Mot des élus
Mot publié dans le bulletin municipal de juin 2026
Les fermetures de classe : logique comptable ou choix de société
Dans nos écoles, les fêtes de fin d’année se préparent. Mais pour la rentrée de septembre, l’ambiance s’annonce morose. En effet, le gouvernement fait le choix de fermer 88 classes en Loire-Atlantique à la rentrée 2026. La mesure pourrait sembler être de bon sens : l’Etat adapte les effectifs des enseignant·es à la baisse démographique.
Sauf que ces écoles ne sont pas que des chiffres. Ces sont les nôtres : celles où vont vos enfants, celles où ils sont accueillis le matin et le soir au périscolaire, où ils mangent à la cantine, où ils font des activités d’éveil et d’ouverture sur le monde… Au‑delà des moyens déployés par l’État, la commune reste l’acteur clé des politiques éducatives locales.

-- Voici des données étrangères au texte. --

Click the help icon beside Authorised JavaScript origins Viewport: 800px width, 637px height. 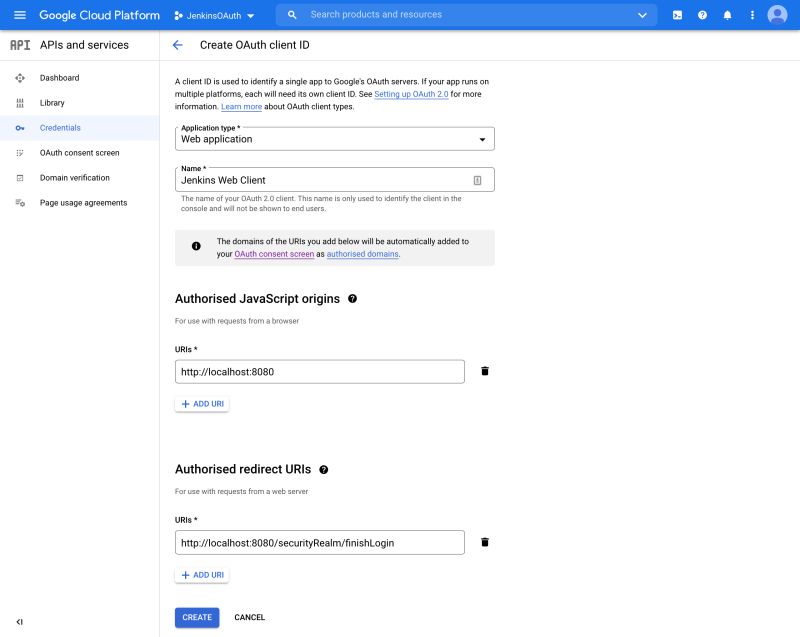(351, 299)
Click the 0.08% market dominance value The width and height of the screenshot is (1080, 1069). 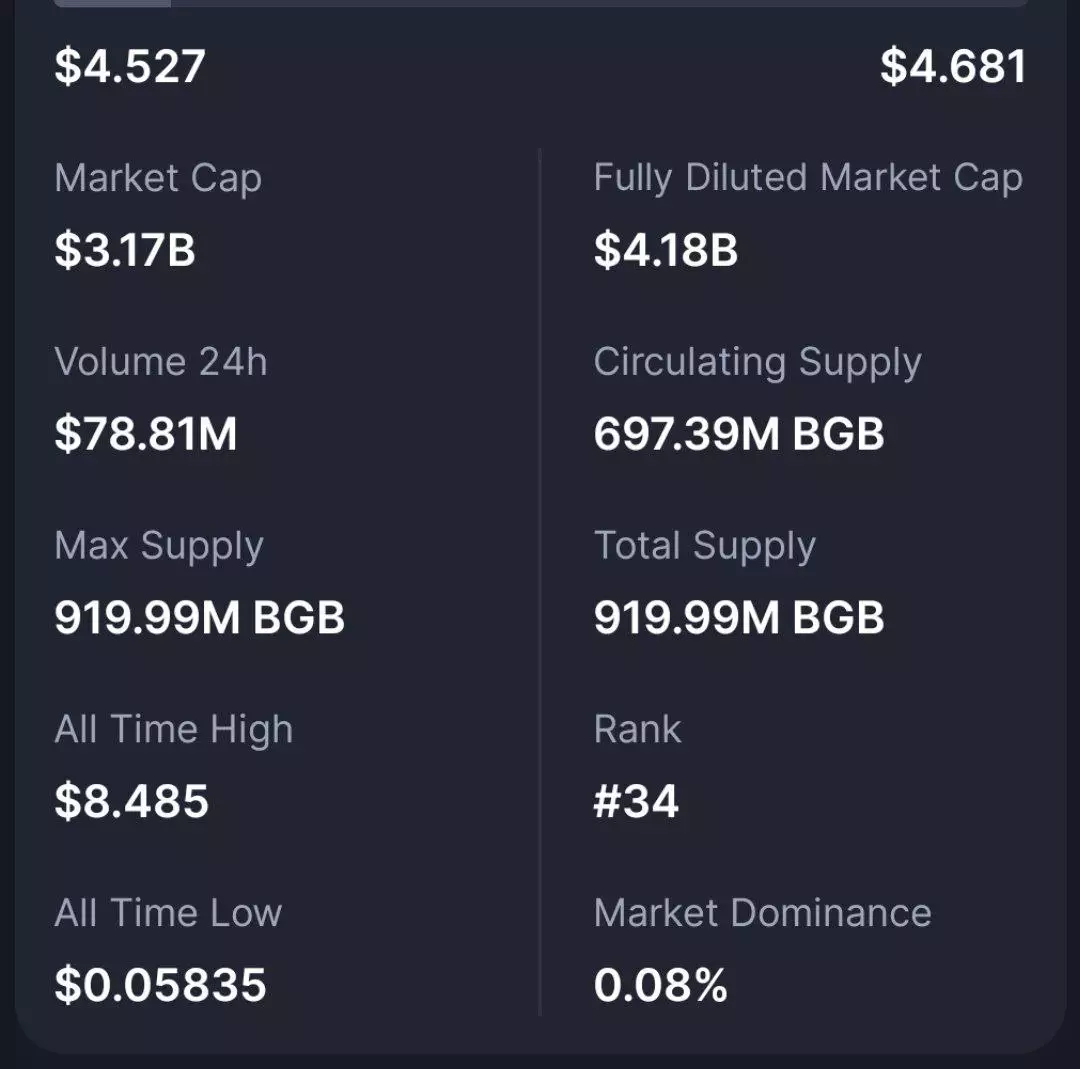(660, 985)
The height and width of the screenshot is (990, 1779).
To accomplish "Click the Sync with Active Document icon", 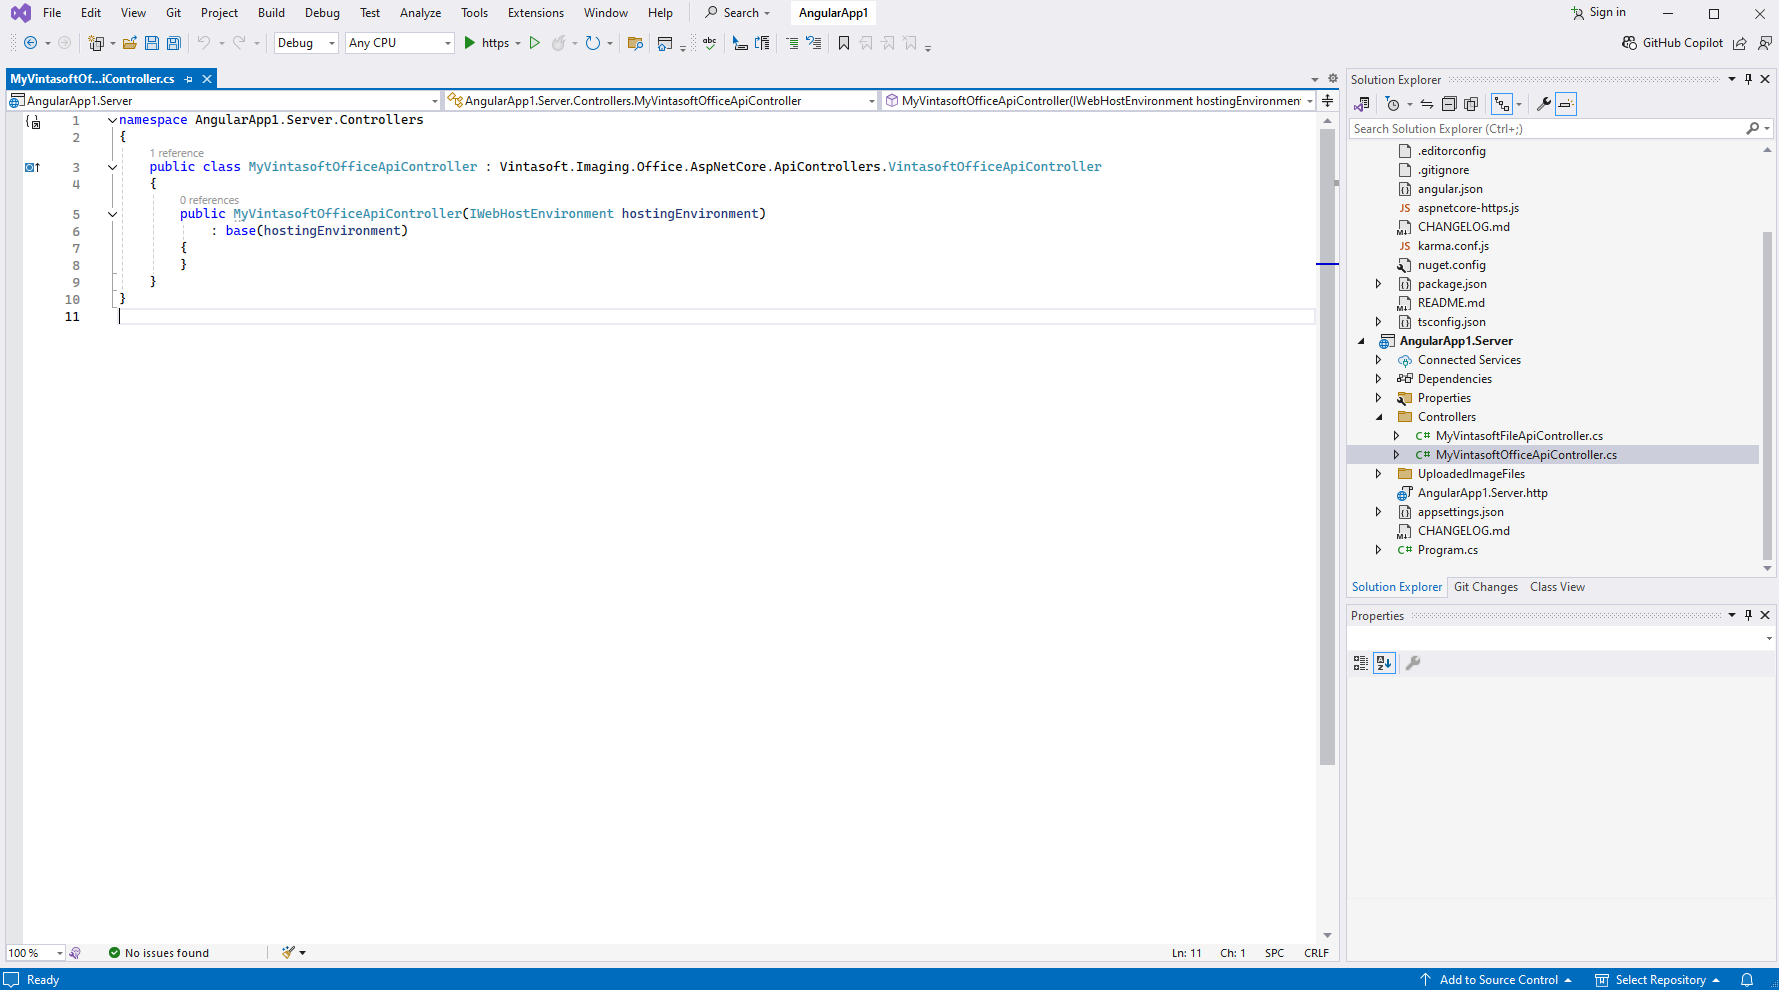I will [x=1427, y=104].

Concrètement, les équipes éducatives font face avec des défis toujours plus grands : la baisse des effectifs du personnel, les familles fragilisées par l’augmentation inquiétante du taux de pauvreté, la dégradation de la santé psychologique des enfants et des adolescents, ou encore le défi d’une école inclusive.
La fermeture de classes va dégrader davantage un système éducatif déjà affaibli, en particulier par le manque d’AESH (accompagnants d’élèves en situation de handicap) ou la surcharge de certains enseignants. Car la baisse du nombre d’élèves n’affecte pas seulement une seule classe. Quand une classe ferme, les autres doivent automatiquement accueillir plus d’élèves.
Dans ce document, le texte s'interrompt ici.